━━━━━ Information shown ━━━━━
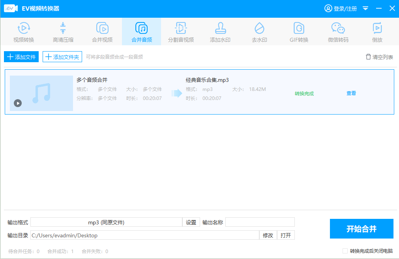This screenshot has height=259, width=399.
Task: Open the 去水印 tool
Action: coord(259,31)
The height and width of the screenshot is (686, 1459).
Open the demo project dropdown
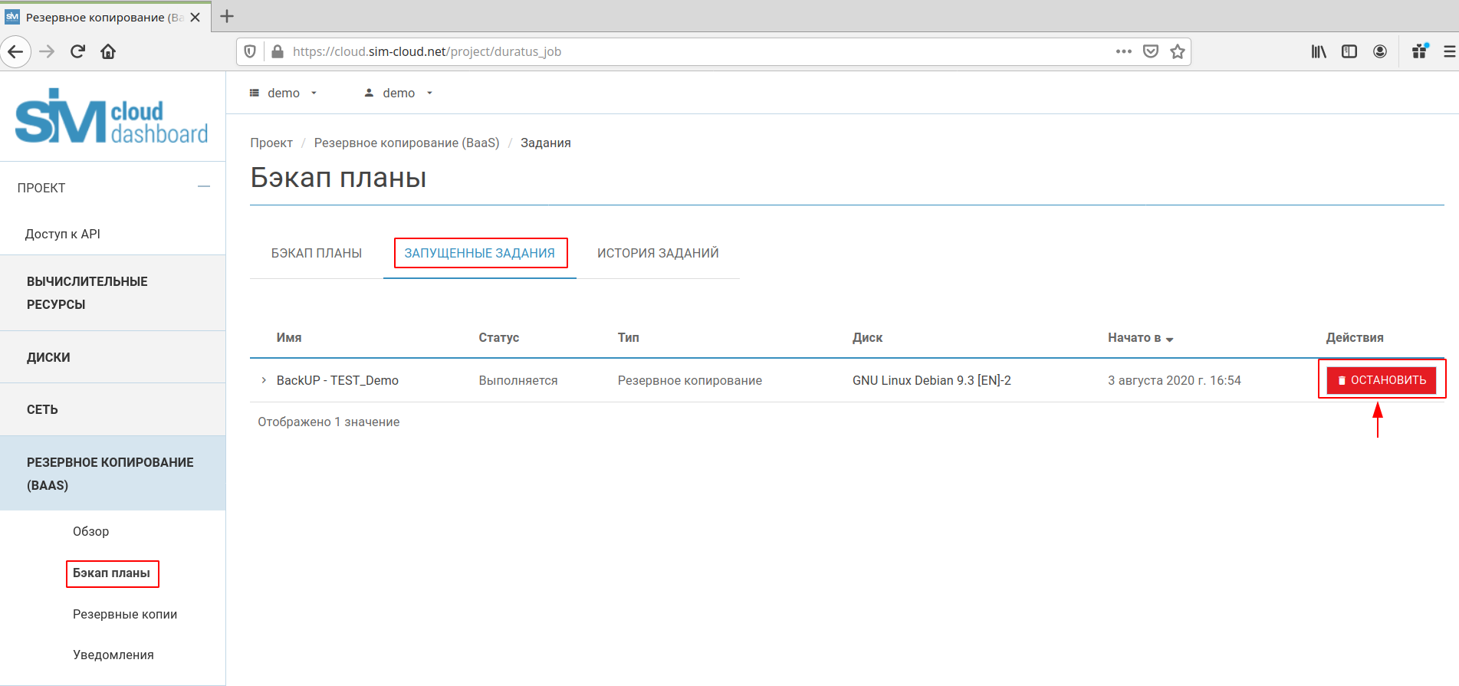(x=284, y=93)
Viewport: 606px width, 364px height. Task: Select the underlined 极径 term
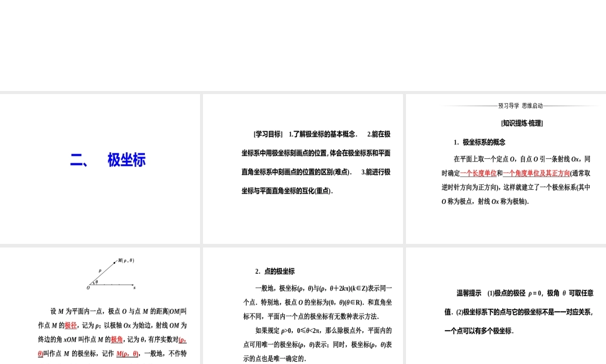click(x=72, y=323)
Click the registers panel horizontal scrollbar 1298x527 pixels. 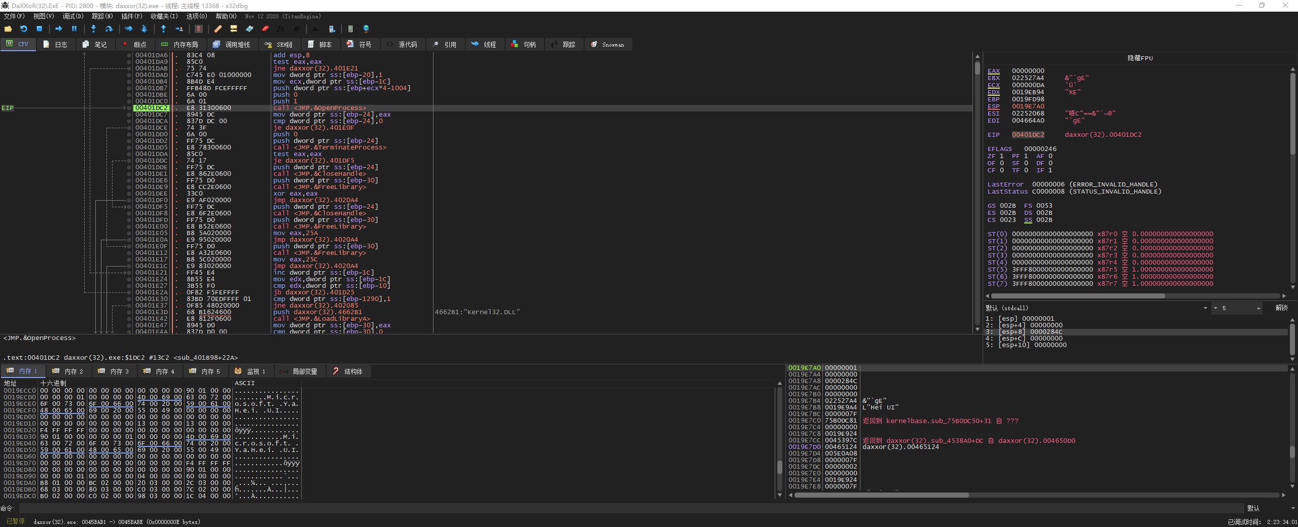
━━━━━
━━━━━ Information shown ━━━━━
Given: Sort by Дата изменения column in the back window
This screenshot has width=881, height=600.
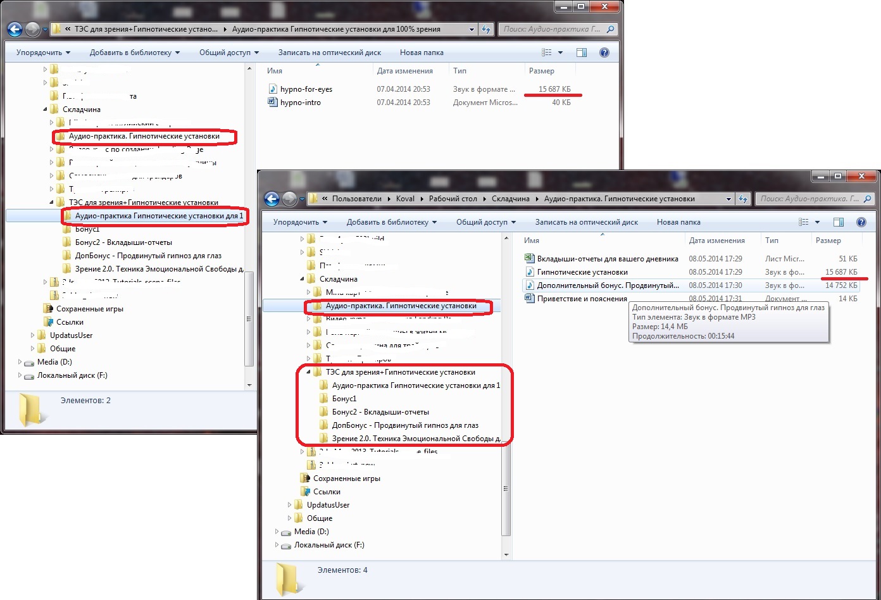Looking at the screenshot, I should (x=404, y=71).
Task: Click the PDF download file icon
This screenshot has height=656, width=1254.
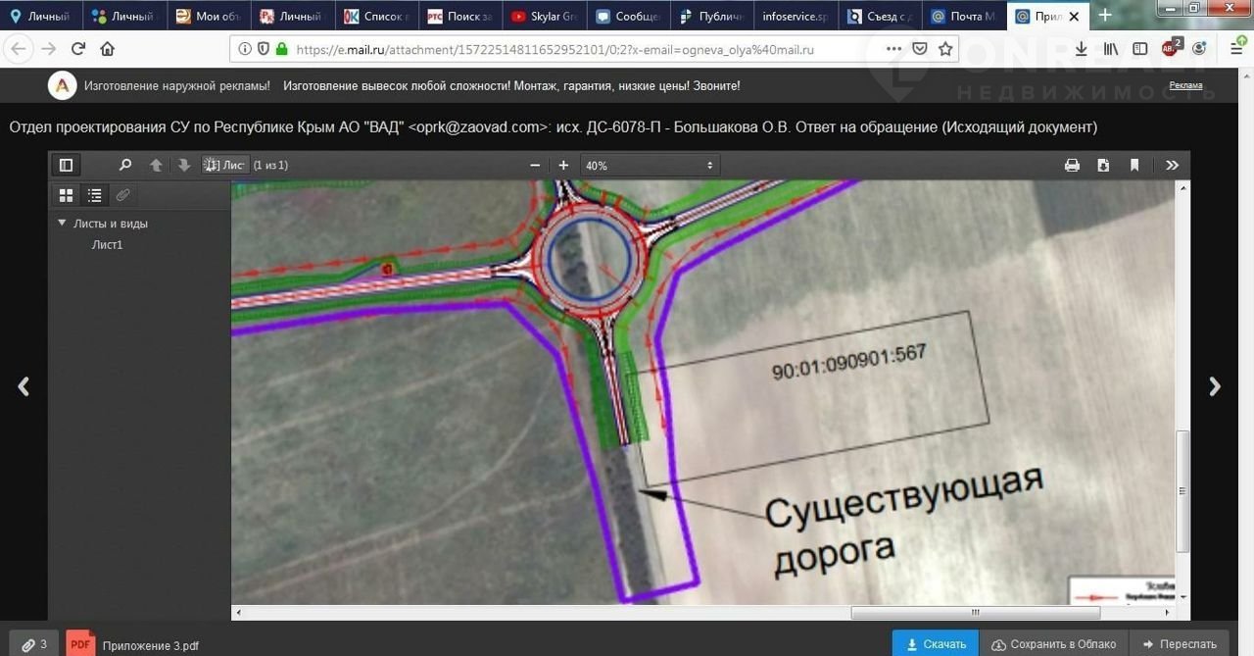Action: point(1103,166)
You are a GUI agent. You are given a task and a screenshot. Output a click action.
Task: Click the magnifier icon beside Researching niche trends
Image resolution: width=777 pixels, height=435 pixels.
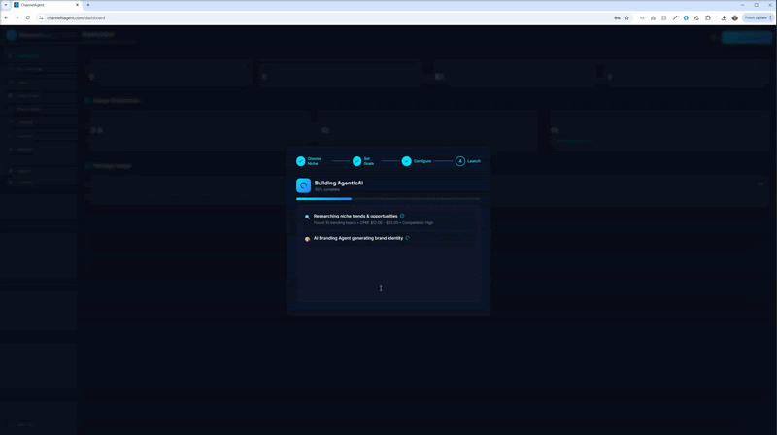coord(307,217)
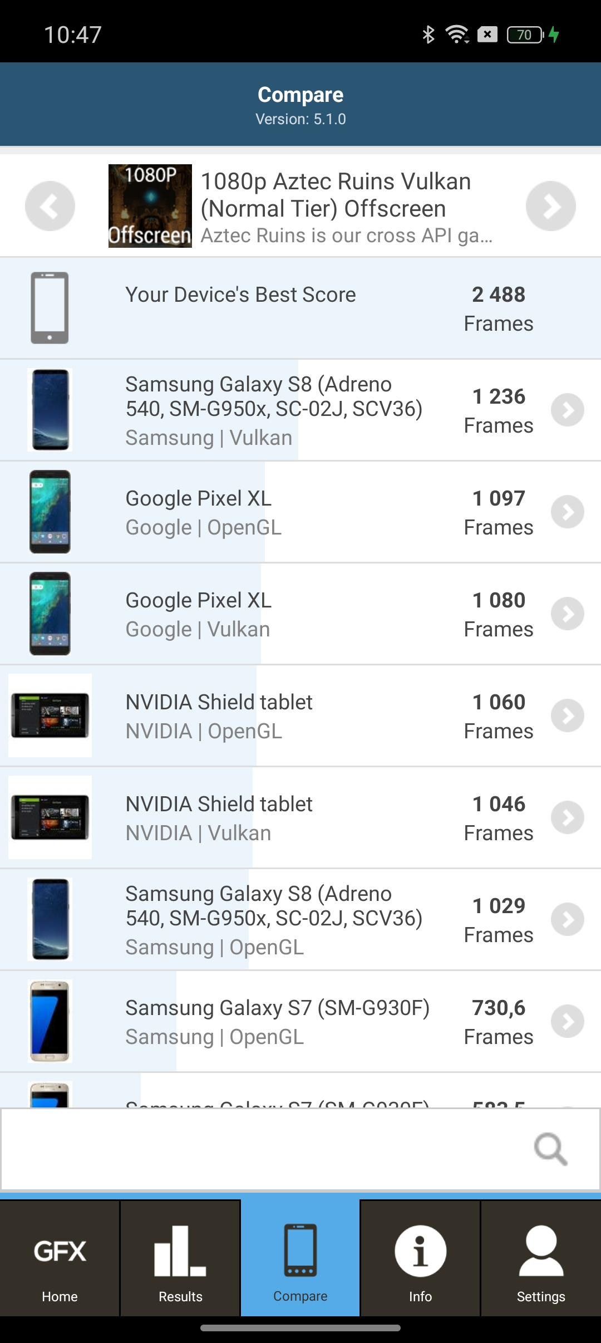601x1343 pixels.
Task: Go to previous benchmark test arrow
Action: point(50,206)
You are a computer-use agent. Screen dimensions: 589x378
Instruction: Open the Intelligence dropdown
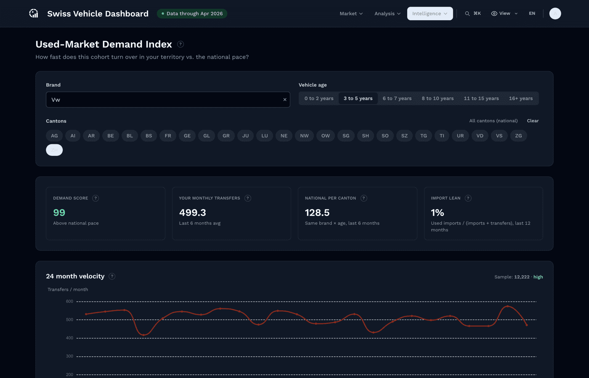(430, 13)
━━━━━
━━━━━ Information shown ━━━━━
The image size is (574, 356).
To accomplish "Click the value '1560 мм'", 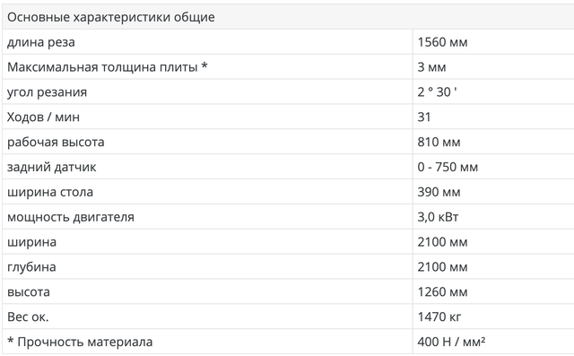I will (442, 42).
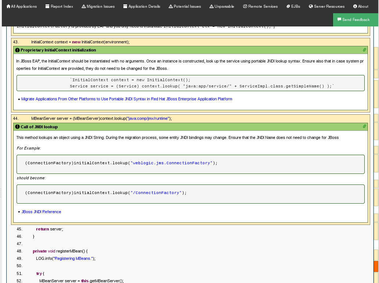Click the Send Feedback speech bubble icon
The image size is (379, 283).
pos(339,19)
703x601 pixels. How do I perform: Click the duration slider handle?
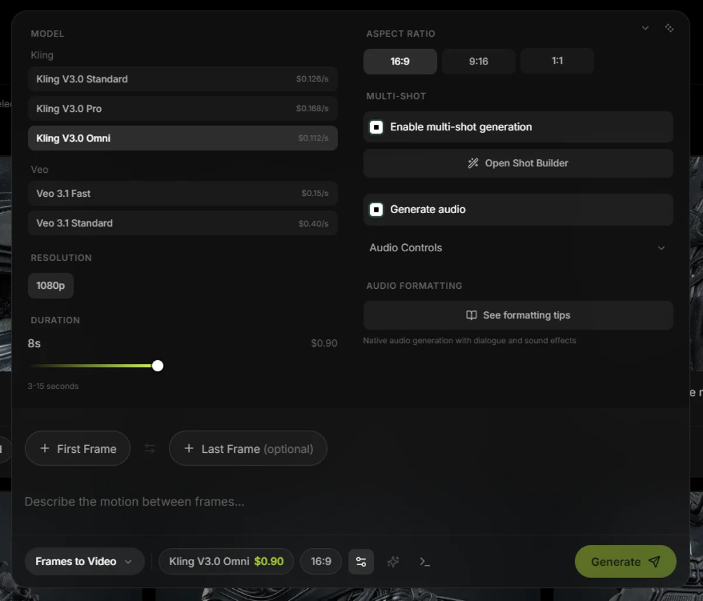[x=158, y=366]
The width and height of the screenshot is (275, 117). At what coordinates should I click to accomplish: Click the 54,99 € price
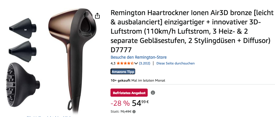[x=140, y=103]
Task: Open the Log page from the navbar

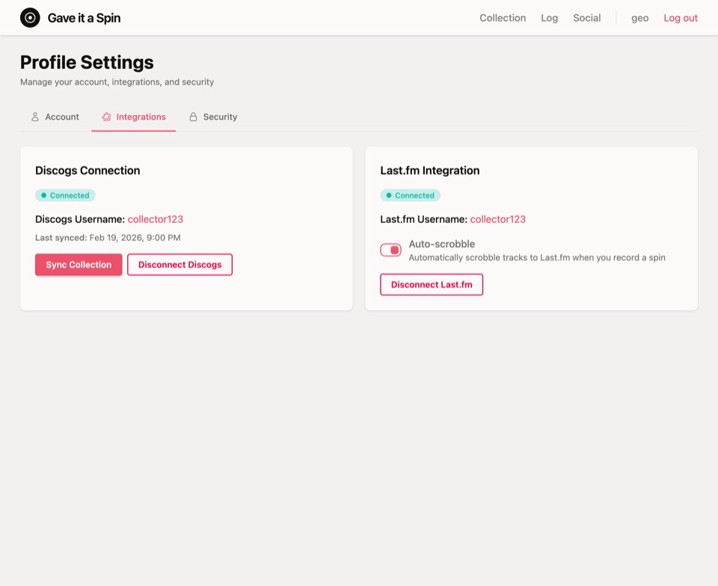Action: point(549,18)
━━━━━
◆ **Exercise aim**: Among the lines above, find the ones containing "agent" and copy them.

◆ **Response below**:
You are a GUI agent. You are given a task and a screenshot. Output a click action.
You are a computer-use agent. Screen dimensions: 589x378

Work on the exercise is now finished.